**Provided passage**

Rude And Crude: Shoresy Is A Pucking Good Antidote To HNIC
In our book The Meaning of Puck” How Hockey Explains Modern Canada we talked about the role of Don Cherry and Hockey Night in Canada in shaping how the nation sees itself as it drifts, like an abandoned schooner, toward the rocks of post-modernism. (As Shoresy would say, “He set the tone.”)
Since that book, Cherry has been purged for mixing politics with hockey analysis once too often. We discussed the noisy departure here. What was unquestionable then and is undoubtable now, Cherry’s stark code of honour and responsibility represented a significant swath of the Canadian population. For that reason he was loathed by the CBC’s elites and listeners. The gap, if possible, has grown wider in the age of Trump.
Alternative views now lurk on social media. Since that point HNIC has become, Kevin Bieksa aside, a gentle ode to the Liberal worldview. A bit of boyish humour, a ton of whiteboard analysis, some trade rumours and nostalgia for the Elbows Up set from Ron Maclean.
Which leads us to Shoresy and the phenomenon of Heated Rivalry with its gay theme and its huge female crossover audience. Having dealt with Heated Rivalry here, we decided to belatedly catch up with Shoresy, binge-watching on a long flight. What we discovered was perhaps the most Canadian television program ever since Trailer Park Boys.
Created by Montrealer Josh Keeso (and directed by Rivalry’s director Jacob Tierney) it’s a wildly funny, irreverent, authentic, profane, sexy and addictive watch now headed to its fifth season.

**Task details**
Which television programs does the Shoresy article name? The data after this article can be ignored.

**Information supplied**

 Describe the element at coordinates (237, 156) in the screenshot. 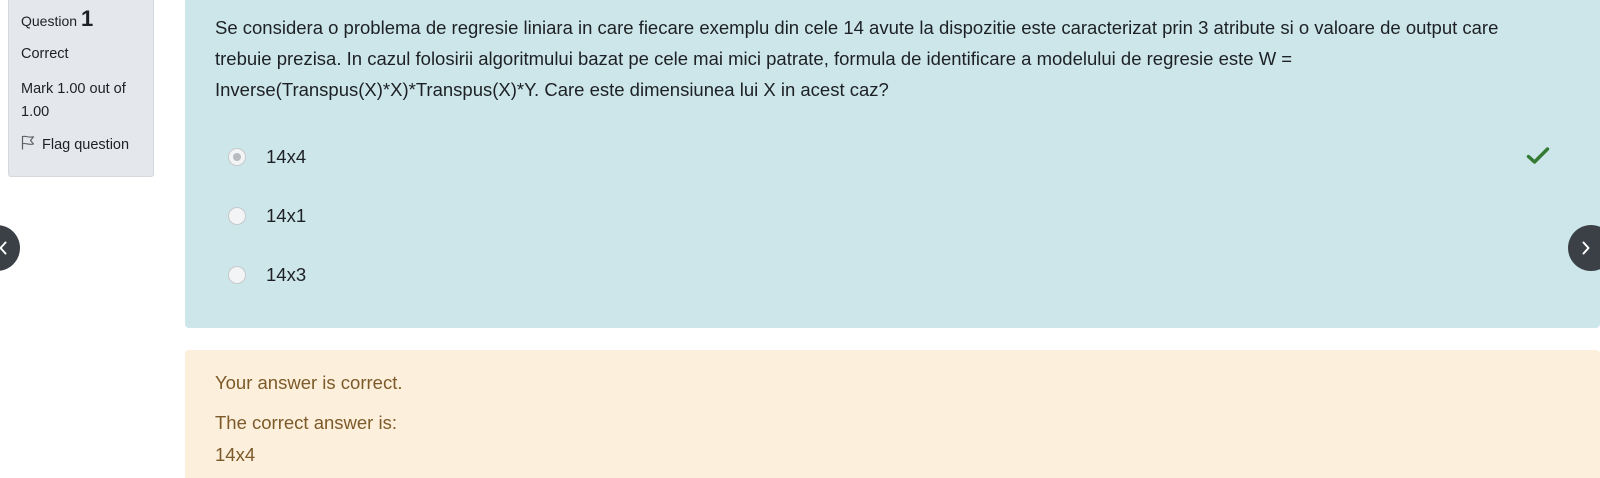

I see `answer-radio-selected` at that location.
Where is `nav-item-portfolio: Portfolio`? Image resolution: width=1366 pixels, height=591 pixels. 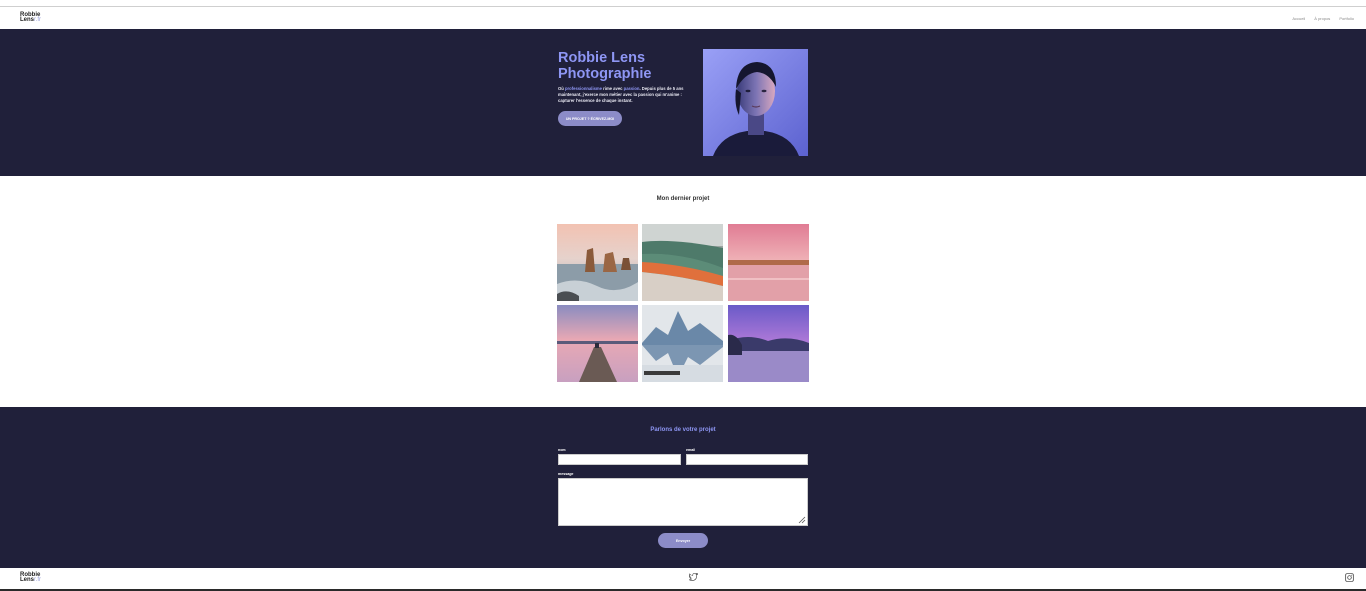 nav-item-portfolio: Portfolio is located at coordinates (1346, 18).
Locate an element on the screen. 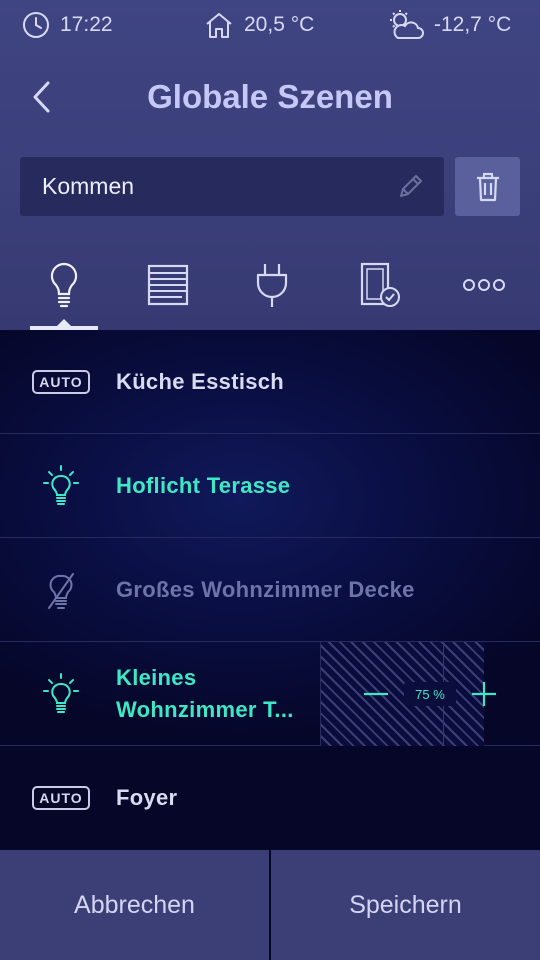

**Exercise answer**
Hockey Night in Canada (HNIC), Shoresy, Heated Rivalry, Trailer Park Boys